Deine Aufgabe:
Gib aus dem Forumsthread zu HBCC in Wolfenstein den Abschnitt ab „Ich kann das“ bis einschließlich „läuft's ohne HBCC?“ wortgetreu wieder.

Bereitgestellter Text:
──────────
Ich hab auch ne weile gebraucht bis ich den nutzen vom HBCC in Wolfenstein erschließen konnte, aber ich kann es mittlerweile konstant reproduzieren und erziele damit in 4K sowie wie im Video zu sehen, in 5K durchaus bemerkenswerte Leistungssteigerungen. Vor allem die min Fps profitieren stark.

Es war dafür nötig den HBCC zu konfigurieren, Neu zu starten, die Settings in Wolfenstein zu konfigurieren, Game laden(nicht nur Menü!), beenden, neu starten(Rechner), spiel starten und die konfigs nicht mehr verändern. Ab dann läufts durchgehend.


----------



## Caduzzz (2. Mai 2018)

Dachte ja, dass ich das Heft nach der Arbeit am 2.Mai hier in Berlin kaufen "muss", aber nach einem Wochenende in Bamberg ist es doch praktisch die Redaktion und vermutlich die Druckerei in der fränkischen Nähe gehabt zu haben. So konnte ich gestern am 1.Mai auf der Bahnfahrt das Heft lesen 

Find ich sehr gut diesmal Ryzen, Mausartikel, MoBos, Undervolting, hat mir gut gefallen 

Und dem Carsten alles Jute weiterhin!


----------



## Gurdi (2. Mai 2018)

Meine Werte mit Ocat in Wolfenstein 5K, Max Out, 1xTAA HBCC @16010
Zwei Messungen hintereinander
NewColossus_x64vk.exe,20180502-163213,37.1633,26.9083,42.662
NewColossus_x64vk.exe,20180502-163302,37.3202,26.7951,37.607

Meine V64 läuft dabei mit 1550Core und 1090HBM. Meine min FPS sind damit in 5K höher als die von euch gemessene  28 in 4K auf der 56er. in 4k falle ich nicht unter 59Fps.
NewColossus_x64vk.exe,20180427-144201,64.0159,15.6211,18.475


----------



## PCGH_Raff (2. Mai 2018)

Und was hast du gemessen? Unsere Szene nachgestellt?

MfG,
Raff


----------



## Gurdi (2. Mai 2018)

PCGH_Raff schrieb:


> Und was hast du gemessen? Unsere Szene nachgestellt?
> 
> MfG,
> Raff



Ja natürlich, komplett nach PCGH.Manhattan, siehe Video oben verlinkt.Da sieht man dass ich trotz Relive Aufnahme konstant oberhalb von 32FPS bleibe in 5k.

Ich kann das Video auch hochladen auf youtube wenn Ihr aus Sicherheitsgründen die Datei nicht runterladen könnt/wollt.
YouTube


----------



## PCGH_Raff (2. Mai 2018)

Cool, danke. 

In deinem Video sehe ich allerdings zwei Abweichungen: Du hast kein TSSAA 8TX an (so benchen wir), außerdem steht Vsync auf "an". Und wie läuft's ohne HBCC?
──────────
Angezeigte Informationen:
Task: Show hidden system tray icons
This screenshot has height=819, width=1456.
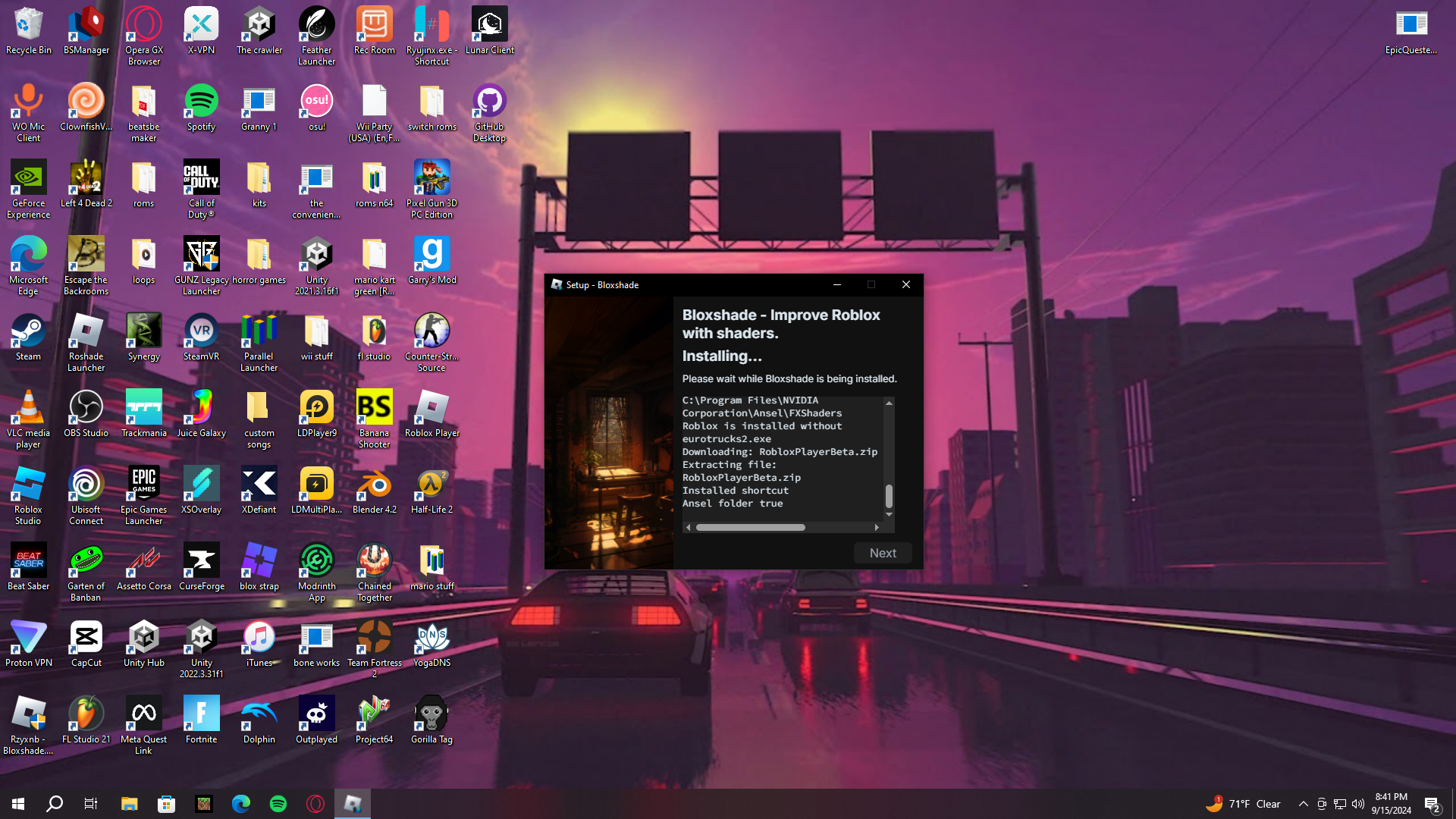Action: (x=1303, y=804)

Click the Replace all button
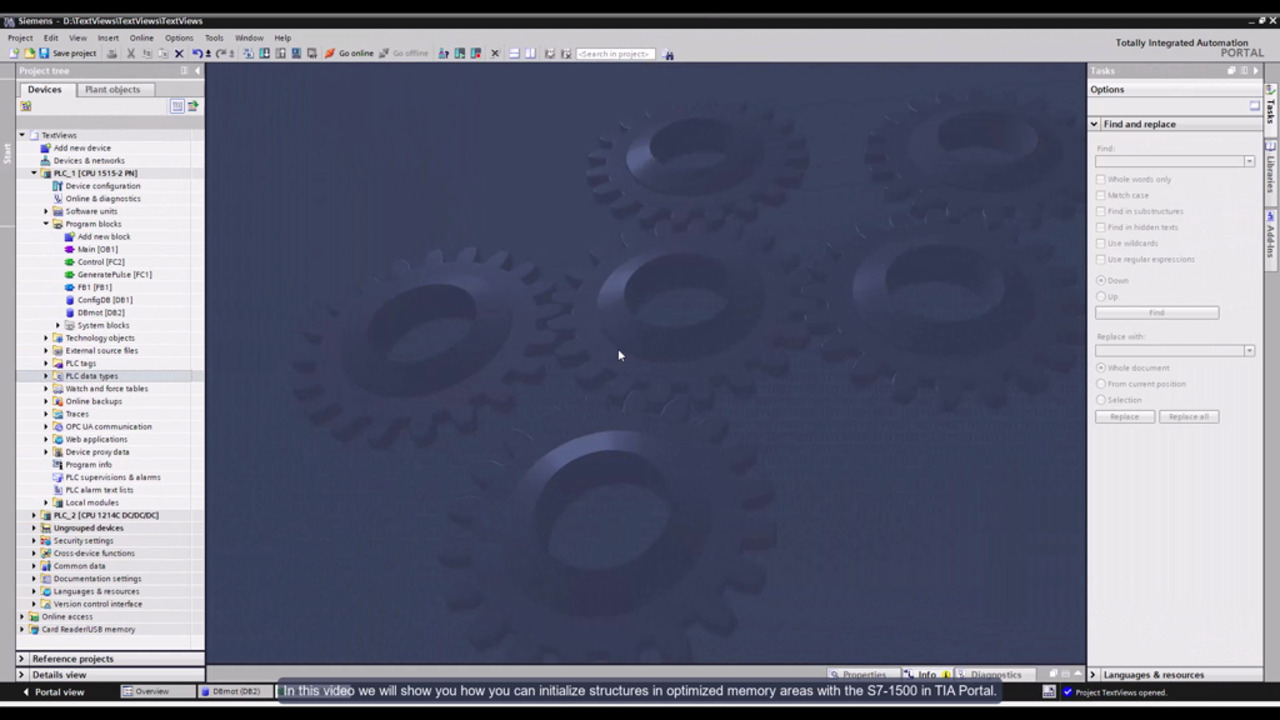pos(1188,417)
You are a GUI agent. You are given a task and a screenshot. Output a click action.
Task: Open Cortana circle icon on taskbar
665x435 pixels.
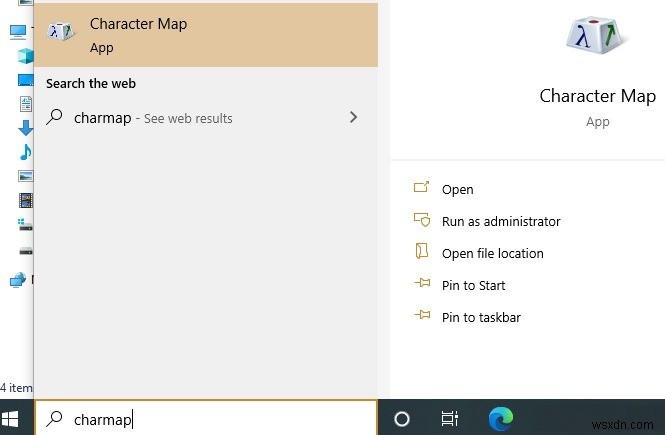[x=402, y=419]
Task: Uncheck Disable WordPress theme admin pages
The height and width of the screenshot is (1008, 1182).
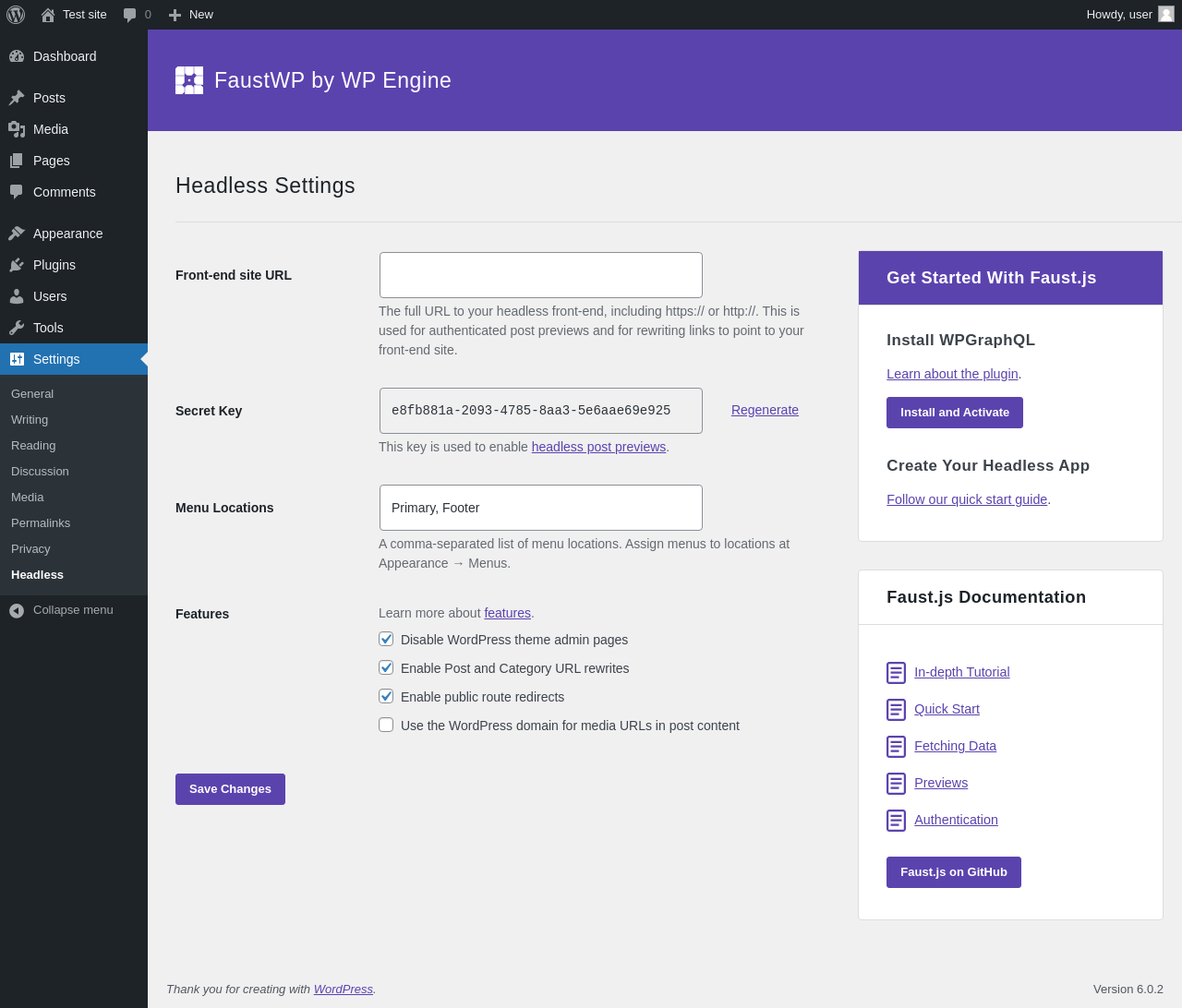Action: 386,639

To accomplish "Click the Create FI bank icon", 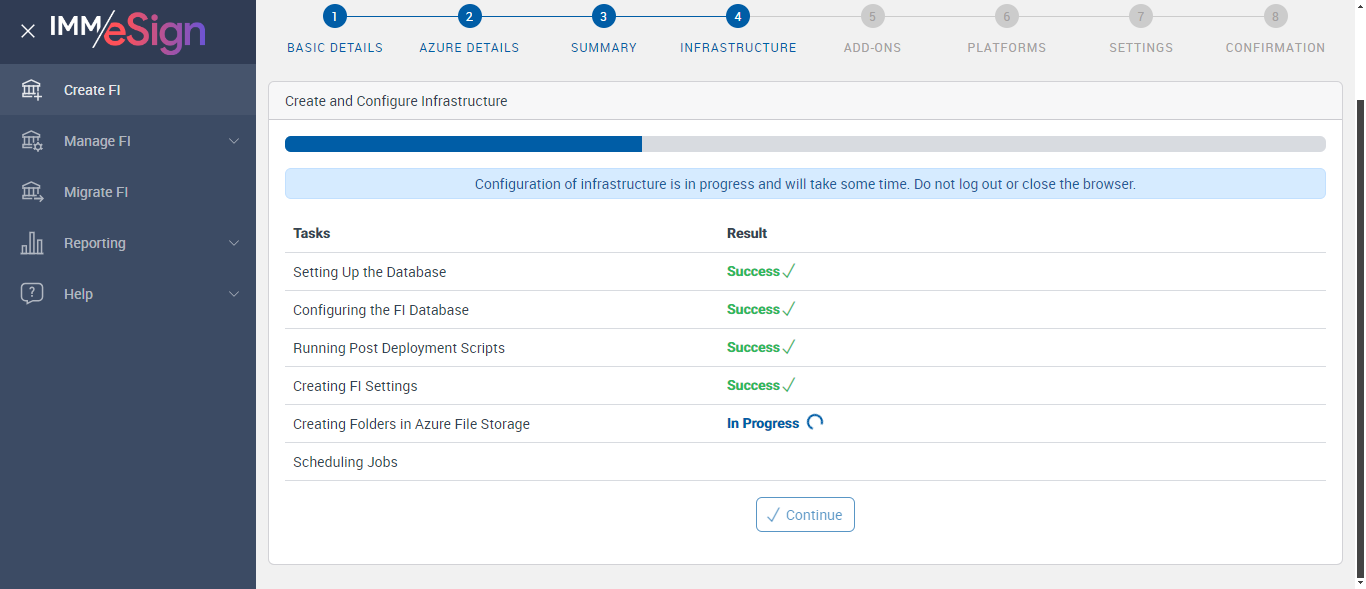I will [32, 90].
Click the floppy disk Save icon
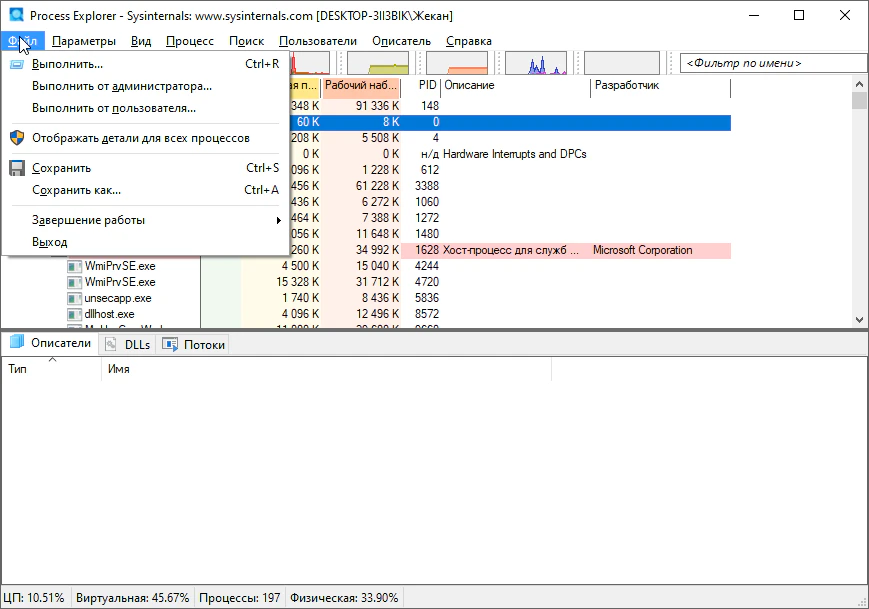The width and height of the screenshot is (869, 609). [x=17, y=168]
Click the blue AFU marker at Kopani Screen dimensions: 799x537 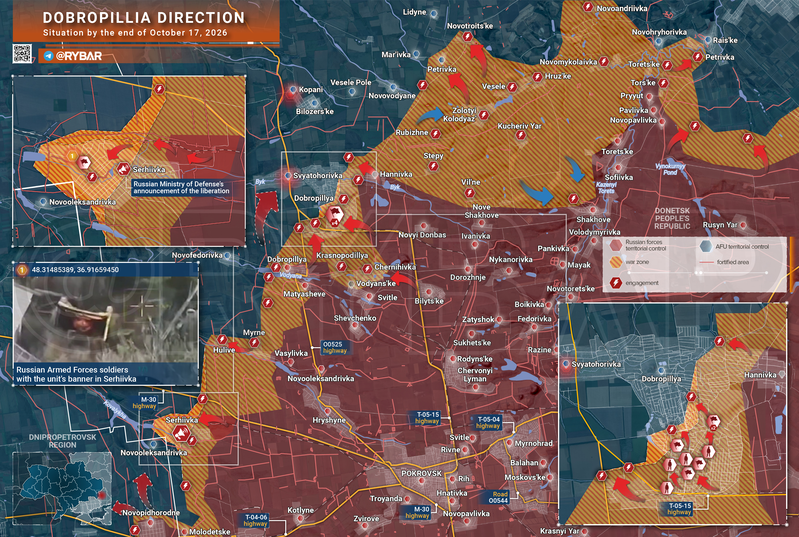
──────────
Antwort:
Ich kann das Video auch hochladen auf youtube wenn Ihr aus Sicherheitsgründen die Datei nicht runterladen könnt/wollt.
YouTube


----------



## PCGH_Raff (2. Mai 2018)

Cool, danke. 

In deinem Video sehe ich allerdings zwei Abweichungen: Du hast kein TSSAA 8TX an (so benchen wir), außerdem steht Vsync auf "an". Und wie läuft's ohne HBCC?